(Beginning of Source material)

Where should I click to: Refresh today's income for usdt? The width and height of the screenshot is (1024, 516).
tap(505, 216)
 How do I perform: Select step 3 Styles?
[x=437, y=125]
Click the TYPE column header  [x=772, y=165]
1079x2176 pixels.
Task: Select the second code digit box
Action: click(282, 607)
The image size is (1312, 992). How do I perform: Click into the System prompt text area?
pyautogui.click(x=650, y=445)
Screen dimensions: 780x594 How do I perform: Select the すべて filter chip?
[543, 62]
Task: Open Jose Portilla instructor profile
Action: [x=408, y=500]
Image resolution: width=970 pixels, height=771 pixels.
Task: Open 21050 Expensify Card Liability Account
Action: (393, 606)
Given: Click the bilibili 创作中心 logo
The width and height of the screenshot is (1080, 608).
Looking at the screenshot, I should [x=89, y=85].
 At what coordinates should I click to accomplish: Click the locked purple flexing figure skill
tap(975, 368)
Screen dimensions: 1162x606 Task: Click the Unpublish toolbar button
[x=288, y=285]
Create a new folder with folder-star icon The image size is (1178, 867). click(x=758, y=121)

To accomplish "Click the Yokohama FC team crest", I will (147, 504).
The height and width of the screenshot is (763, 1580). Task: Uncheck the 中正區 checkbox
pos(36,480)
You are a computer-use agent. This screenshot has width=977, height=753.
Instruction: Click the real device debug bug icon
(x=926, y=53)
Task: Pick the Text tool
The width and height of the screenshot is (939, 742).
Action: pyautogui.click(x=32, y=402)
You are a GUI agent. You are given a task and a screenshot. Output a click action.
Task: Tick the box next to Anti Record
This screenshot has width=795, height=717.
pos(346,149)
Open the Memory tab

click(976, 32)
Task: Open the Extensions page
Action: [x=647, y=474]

(End of Source material)

• _Action item_: Set the data down again in full. Keep it exact.

• _Result of the exercise_:
Where should I click to: Refresh today's income for usdt? The width and height of the screenshot is (1024, 516).
tap(505, 216)
 How do I perform: Select step 3 Styles?
[x=437, y=125]
Click the TYPE column header  [x=772, y=165]
1079x2176 pixels.
Task: Select the second code digit box
Action: click(282, 607)
The image size is (1312, 992). How do I perform: Click into the System prompt text area?
pyautogui.click(x=650, y=445)
Screen dimensions: 780x594 How do I perform: Select the すべて filter chip?
[543, 62]
Task: Open Jose Portilla instructor profile
Action: [x=408, y=500]
Image resolution: width=970 pixels, height=771 pixels.
Task: Open 21050 Expensify Card Liability Account
Action: (393, 606)
Given: Click the bilibili 创作中心 logo
The width and height of the screenshot is (1080, 608).
Looking at the screenshot, I should [x=89, y=85].
 At what coordinates should I click to accomplish: Click the locked purple flexing figure skill
tap(975, 368)
Screen dimensions: 1162x606 Task: Click the Unpublish toolbar button
[x=288, y=285]
Create a new folder with folder-star icon The image size is (1178, 867). click(x=758, y=121)

To accomplish "Click the Yokohama FC team crest", I will (147, 504).
The height and width of the screenshot is (763, 1580). Task: Uncheck the 中正區 checkbox
pos(36,480)
You are a computer-use agent. This screenshot has width=977, height=753.
Instruction: Click the real device debug bug icon
(x=926, y=53)
Task: Pick the Text tool
The width and height of the screenshot is (939, 742).
Action: pyautogui.click(x=32, y=402)
You are a GUI agent. You are given a task and a screenshot. Output a click action.
Task: Tick the box next to Anti Record
This screenshot has width=795, height=717.
pos(346,149)
Open the Memory tab

click(976, 32)
Task: Open the Extensions page
Action: [x=647, y=474]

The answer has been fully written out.